According to the working paper, which was prepared by Surjit S Bhalla, Karan Bhasin, and Arvind Virmani, extreme poverty was at its lowest level ever in the pandemic year 2020-21, at 0.8% of the population.

“Furthermore, as early as 2016-17, extreme poverty had reached a low of 2%.” Poverty in India was 14.8% in the pre-pandemic year 2019-20, according to the more appropriate but 68% higher Low Middle Income (LMI) poverty line of PPP (purchasing power parity) USD 3.2 per day.

“This achievement is put into context by noting that the official poverty level for the lower PPP USD 1.9 line was 12.2 percent in 2011-12,” it said.
According to the working paper, extreme poverty (those earning less than USD 1.9 per person per day in purchasing power parity) increased in the world in the pandemic year 2020 for the first time in several decades.

According to the working paper, the government’s pandemic support measures were critical in preventing an increase in the prevalence of extreme poverty, and food subsidies have consistently reduced poverty since the enactment of the FSA in 2013 and the co-incidental increase in the efficiency of targeting via Aadhaar.
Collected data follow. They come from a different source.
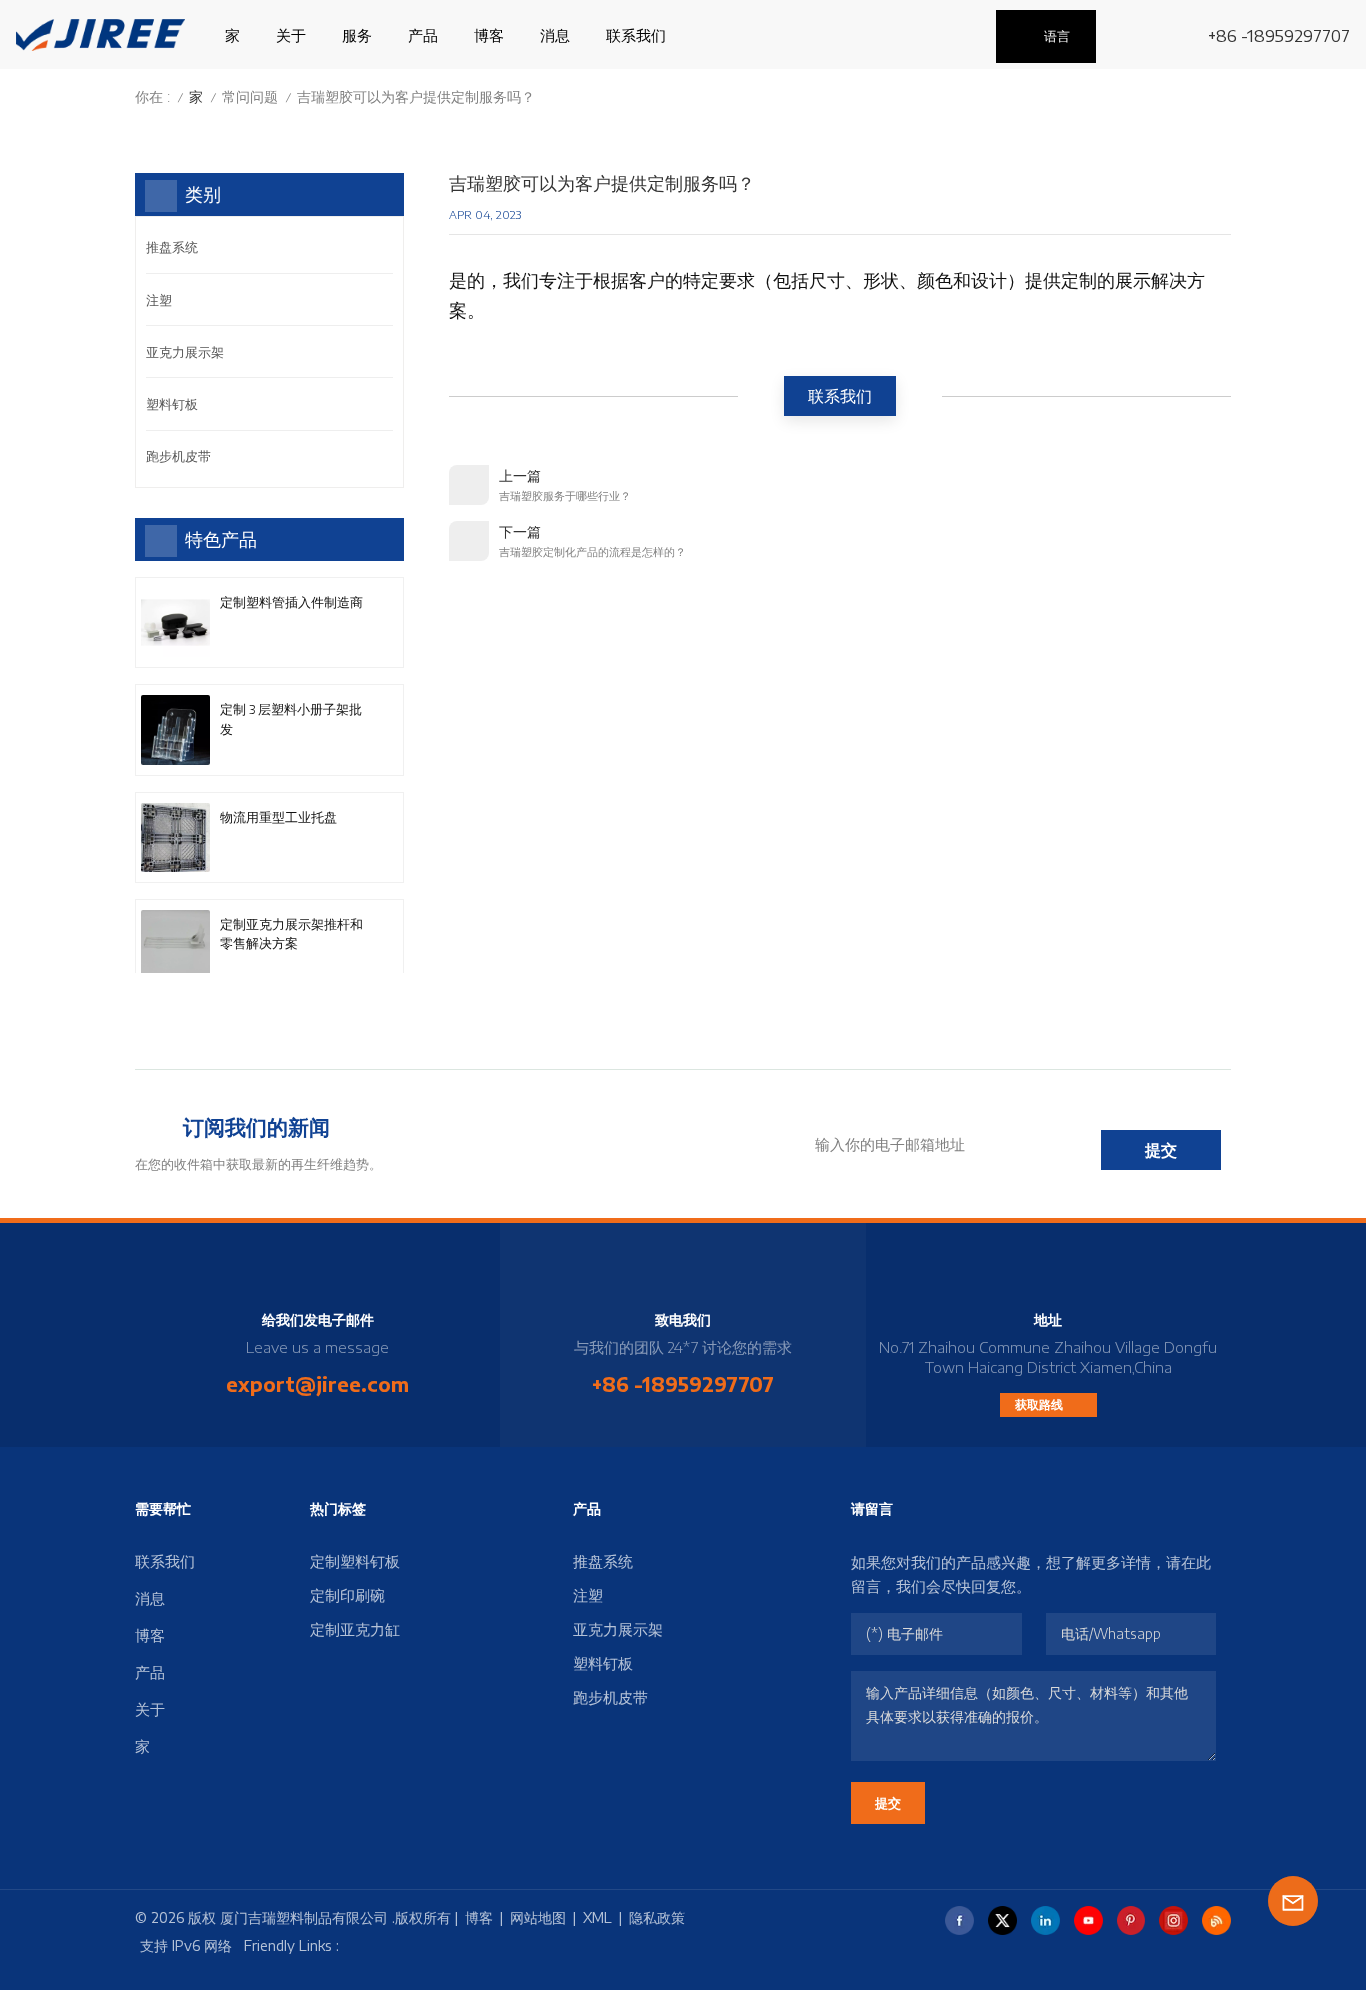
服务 (357, 35)
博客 (489, 35)
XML (597, 1917)
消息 (555, 35)
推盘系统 (172, 247)
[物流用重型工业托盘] (175, 837)
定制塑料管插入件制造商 (291, 602)
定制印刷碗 (347, 1595)
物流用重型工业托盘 (278, 817)
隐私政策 (657, 1917)
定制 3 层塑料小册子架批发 (291, 718)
It also stated that the effect of the subsidy adjustments on poverty is striking.
“Real inequality, as measured by the Gini coefficient, has fallen to near its lowest level in the last forty years: it was 0.284 in 1993-94 and 0.292 in 2020-21.”

“Perhaps the most surprising result of incorporating food subsidies into the calculation of poverty is that extreme poverty has remained below (or equal to) 1% for the last three years,” the report said.

The working paper stated that post-food subsidy inequality, at 0.294, is now very close to its lowest level of 0.284 observed in 1993-94, and that in 2020, for the first time since the PDS system’s inception, the government would supply the basic food ration to the bottom two-thirds of the population in full.
During the pandemic, food support (rations) were increased – the food grain ration was doubled for each recipient from 5 kg of wheat (or rice) per month to 10 kilogrammes in 2020, it added.

The paper’s author noted that one important implication of their findings is that extreme poverty has been virtually eliminated, and that both the Indian government and the World Bank should formally switch to the LMI country’s poverty line of USD 3.2 PPP.

They also found that the social safety net provided by the expansion of India’s food subsidy programme absorbed a significant portion of the pandemic shock.